= Work to complete =
Below are entries. Copy exactly the lines running from the line that holds "Newly Listed Products (144, 2335)" to the line that holds "[Sunshine Brand Vintage", with both ends included.

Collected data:
Segment Open
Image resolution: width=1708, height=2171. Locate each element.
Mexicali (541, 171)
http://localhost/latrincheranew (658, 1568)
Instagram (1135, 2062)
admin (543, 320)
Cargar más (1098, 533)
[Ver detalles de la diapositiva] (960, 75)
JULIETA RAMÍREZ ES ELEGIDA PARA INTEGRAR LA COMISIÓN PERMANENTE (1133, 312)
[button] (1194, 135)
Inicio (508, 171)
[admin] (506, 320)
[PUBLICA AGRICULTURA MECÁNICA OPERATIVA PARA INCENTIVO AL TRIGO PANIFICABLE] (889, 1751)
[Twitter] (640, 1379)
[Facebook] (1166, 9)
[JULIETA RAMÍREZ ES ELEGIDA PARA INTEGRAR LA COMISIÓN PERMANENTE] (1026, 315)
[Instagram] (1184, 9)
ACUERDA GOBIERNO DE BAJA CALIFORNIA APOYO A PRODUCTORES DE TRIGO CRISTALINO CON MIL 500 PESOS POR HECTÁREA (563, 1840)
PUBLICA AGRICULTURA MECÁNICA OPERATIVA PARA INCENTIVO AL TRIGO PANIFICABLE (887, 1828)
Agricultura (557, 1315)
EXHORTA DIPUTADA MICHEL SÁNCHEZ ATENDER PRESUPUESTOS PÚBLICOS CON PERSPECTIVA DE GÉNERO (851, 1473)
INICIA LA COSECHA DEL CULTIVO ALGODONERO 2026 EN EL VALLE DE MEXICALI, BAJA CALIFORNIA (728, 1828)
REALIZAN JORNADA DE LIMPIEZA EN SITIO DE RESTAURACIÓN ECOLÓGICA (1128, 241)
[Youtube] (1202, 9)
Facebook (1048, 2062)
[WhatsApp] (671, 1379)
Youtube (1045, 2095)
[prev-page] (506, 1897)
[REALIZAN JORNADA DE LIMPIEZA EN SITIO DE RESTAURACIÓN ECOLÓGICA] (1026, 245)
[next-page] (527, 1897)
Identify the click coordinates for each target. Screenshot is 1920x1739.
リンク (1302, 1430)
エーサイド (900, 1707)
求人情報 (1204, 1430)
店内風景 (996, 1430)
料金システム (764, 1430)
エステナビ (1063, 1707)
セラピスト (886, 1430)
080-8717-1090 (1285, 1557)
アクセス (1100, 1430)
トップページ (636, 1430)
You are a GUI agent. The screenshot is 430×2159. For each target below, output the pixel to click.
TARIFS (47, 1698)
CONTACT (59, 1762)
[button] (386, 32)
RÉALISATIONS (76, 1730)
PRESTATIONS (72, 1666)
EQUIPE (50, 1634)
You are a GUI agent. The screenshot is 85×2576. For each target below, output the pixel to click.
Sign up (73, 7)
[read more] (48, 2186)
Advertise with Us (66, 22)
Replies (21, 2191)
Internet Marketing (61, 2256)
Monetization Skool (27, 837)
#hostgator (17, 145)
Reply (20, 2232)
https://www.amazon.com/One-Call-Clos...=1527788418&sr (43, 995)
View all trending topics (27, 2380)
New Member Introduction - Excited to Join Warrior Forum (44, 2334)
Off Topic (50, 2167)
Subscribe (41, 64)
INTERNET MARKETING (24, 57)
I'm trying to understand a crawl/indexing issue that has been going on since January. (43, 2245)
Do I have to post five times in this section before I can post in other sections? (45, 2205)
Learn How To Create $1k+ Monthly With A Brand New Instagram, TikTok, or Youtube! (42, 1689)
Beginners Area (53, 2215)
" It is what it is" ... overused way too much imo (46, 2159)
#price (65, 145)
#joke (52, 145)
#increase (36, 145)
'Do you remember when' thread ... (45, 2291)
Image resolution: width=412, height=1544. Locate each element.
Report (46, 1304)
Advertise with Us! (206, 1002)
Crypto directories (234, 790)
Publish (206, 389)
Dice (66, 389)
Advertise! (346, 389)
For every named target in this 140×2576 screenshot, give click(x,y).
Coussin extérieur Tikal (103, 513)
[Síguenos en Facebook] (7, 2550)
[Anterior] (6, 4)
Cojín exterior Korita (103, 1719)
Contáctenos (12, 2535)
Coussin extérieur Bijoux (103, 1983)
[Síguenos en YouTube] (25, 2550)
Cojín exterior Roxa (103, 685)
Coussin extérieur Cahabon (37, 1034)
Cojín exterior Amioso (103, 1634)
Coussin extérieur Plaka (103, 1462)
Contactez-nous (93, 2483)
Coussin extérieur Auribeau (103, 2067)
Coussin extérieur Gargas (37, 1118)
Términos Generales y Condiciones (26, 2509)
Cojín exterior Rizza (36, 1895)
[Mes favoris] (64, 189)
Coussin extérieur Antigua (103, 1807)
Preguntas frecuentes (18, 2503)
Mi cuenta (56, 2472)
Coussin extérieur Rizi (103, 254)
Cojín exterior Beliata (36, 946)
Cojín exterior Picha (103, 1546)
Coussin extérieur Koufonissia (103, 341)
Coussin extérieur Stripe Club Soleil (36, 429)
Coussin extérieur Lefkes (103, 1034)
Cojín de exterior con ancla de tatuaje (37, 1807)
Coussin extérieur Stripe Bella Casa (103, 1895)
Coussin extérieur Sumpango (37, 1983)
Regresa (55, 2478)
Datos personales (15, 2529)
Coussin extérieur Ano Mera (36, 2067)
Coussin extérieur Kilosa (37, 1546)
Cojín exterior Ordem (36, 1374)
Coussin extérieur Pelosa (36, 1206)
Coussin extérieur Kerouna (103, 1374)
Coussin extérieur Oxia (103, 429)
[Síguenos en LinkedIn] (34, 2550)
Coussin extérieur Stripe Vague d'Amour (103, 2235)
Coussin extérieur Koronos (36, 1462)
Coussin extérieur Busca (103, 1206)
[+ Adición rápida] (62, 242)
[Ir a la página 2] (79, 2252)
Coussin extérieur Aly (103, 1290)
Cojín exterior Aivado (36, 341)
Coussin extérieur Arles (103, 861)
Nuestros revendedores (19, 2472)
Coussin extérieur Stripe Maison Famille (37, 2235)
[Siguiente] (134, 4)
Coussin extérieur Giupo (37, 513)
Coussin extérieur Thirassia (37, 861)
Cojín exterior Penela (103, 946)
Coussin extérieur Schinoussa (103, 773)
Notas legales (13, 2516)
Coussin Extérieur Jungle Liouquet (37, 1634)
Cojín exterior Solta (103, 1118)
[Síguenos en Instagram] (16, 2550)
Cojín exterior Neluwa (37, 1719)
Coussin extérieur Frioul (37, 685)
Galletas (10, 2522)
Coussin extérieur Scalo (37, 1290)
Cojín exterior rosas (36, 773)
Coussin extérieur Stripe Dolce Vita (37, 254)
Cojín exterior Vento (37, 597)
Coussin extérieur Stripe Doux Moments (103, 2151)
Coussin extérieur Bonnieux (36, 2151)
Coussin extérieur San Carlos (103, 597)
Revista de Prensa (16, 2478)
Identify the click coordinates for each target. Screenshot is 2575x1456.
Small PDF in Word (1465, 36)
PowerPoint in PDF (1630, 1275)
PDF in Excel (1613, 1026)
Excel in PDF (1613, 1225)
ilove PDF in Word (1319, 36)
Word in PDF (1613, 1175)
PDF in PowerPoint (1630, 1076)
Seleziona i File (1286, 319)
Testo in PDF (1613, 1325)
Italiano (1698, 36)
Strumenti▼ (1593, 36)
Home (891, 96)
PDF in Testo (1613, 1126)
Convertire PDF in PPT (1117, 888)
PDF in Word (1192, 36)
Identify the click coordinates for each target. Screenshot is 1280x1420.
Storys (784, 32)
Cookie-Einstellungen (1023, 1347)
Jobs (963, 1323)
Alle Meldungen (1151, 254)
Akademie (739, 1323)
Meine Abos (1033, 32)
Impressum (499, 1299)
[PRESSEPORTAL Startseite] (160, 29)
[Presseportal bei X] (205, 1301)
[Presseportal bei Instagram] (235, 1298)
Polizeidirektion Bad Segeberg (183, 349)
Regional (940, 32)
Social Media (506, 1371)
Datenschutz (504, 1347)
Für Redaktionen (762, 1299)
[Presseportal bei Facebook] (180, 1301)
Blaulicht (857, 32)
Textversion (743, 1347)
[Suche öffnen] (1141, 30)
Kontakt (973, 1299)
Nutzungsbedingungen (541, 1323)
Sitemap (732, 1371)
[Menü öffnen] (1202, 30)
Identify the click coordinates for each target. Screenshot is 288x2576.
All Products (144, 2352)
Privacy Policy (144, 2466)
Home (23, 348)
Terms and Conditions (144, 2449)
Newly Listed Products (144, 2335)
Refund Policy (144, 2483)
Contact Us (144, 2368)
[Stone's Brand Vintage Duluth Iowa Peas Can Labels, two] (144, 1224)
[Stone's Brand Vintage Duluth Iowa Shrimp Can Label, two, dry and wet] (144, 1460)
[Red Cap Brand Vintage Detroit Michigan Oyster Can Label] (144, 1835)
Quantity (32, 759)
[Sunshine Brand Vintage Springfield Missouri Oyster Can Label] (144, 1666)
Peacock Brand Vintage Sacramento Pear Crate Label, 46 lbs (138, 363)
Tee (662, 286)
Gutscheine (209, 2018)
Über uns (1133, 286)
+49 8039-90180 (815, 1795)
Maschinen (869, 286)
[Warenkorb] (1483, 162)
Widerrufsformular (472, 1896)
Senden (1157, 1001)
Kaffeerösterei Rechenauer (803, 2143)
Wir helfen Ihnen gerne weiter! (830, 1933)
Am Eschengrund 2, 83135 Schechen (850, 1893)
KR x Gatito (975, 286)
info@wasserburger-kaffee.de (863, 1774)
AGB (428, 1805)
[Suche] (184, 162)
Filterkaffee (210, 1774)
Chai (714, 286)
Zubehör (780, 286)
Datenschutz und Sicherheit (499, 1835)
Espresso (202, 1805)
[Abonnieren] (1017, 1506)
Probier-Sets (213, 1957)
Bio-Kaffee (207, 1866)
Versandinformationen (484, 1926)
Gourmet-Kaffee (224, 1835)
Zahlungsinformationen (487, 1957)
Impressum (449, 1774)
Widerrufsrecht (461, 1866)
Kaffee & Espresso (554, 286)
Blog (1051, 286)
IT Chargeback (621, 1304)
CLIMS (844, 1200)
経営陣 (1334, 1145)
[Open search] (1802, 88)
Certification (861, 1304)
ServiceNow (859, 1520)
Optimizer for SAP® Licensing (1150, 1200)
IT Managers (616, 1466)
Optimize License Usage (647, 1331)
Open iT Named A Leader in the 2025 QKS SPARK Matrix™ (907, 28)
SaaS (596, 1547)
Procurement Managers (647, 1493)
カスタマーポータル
Segment Closed
= Response =
Newly Listed Products (144, 2335)
Refund Policy (144, 2483)
Contact Us (144, 2368)
[Stone's Brand Vintage Duluth Iowa Peas Can Labels, two] (144, 1224)
[Stone's Brand Vintage Duluth Iowa Shrimp Can Label, two, dry and wet] (144, 1460)
[Red Cap Brand Vintage Detroit Michigan Oyster Can Label] (144, 1835)
Quantity (32, 759)
[Sunshine Brand Vintage Springfield Missouri Oyster Can Label] (144, 1666)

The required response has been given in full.